著者
関 なおみ
出版者
JAPANESE SOCIETY FOR TUBERCULOSIS
雑誌
結核 (ISSN:00229776)
巻号頁・発行日
vol.78, no.5, pp.395-399, 2003-05-15 (Released:2011-05-24)
参考文献数
17

近年わが国において成人集団における集団感染リスクは増加傾向にあるが, これらの事例は感染経路の同定が難しく, 予想外に感染が拡大している可能性があり, 対応に苦慮することが多い。今回当保健所が経験した中小企業での集団感染事例について, 対象年齢を60歳未満まで引き上げたツベルクリン反応検査 (以下, ツ反), 換気測定, 聞き取り調査等をもとに検討した。
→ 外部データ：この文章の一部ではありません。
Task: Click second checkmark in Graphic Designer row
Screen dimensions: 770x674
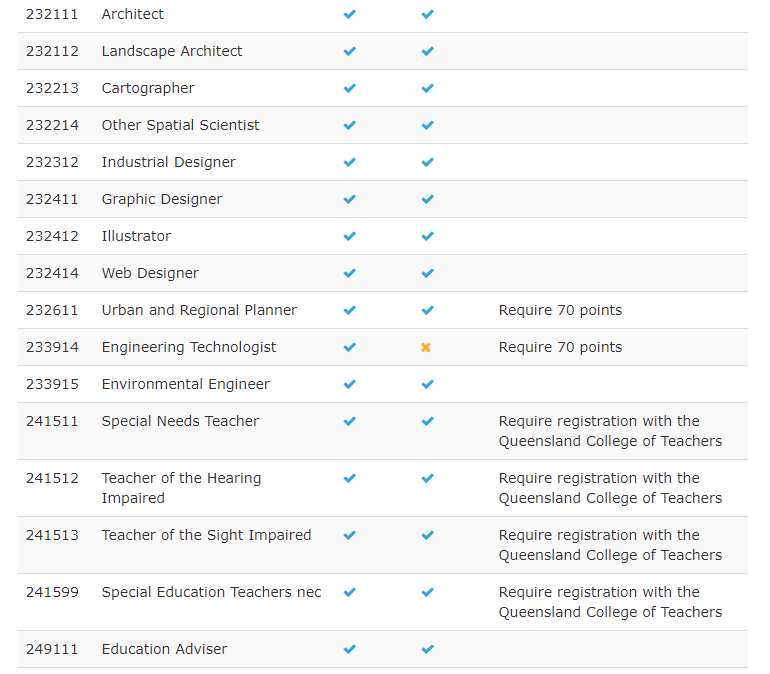Action: tap(427, 200)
初発患者は38歳男性で病型班bII3pl, 喀痰検査はGaffky8号, 培養+ (INH耐性) であった。調査対象の事業所は2・7階に分かれ職務内容ごとに配置が異なっていた。30歳未満を対象としたツ反により, 両階合わせて感染者3名, リンパ節結核1名が発見された。このため, 対象年齢を60歳未満まで引き上げツ反を実施したところ, さらに13名が感染の疑いと判断された。当初の情報では, 初発患者の出入りは2階のみで7階職員との接触はほとんどないとのことであったが, 現場視察と聞き取り調査等から感染状況が推測された。都市部中小企業職員はデインジャーグループに属さないが, 定期外検診において積極的な調査の重要性が示唆された。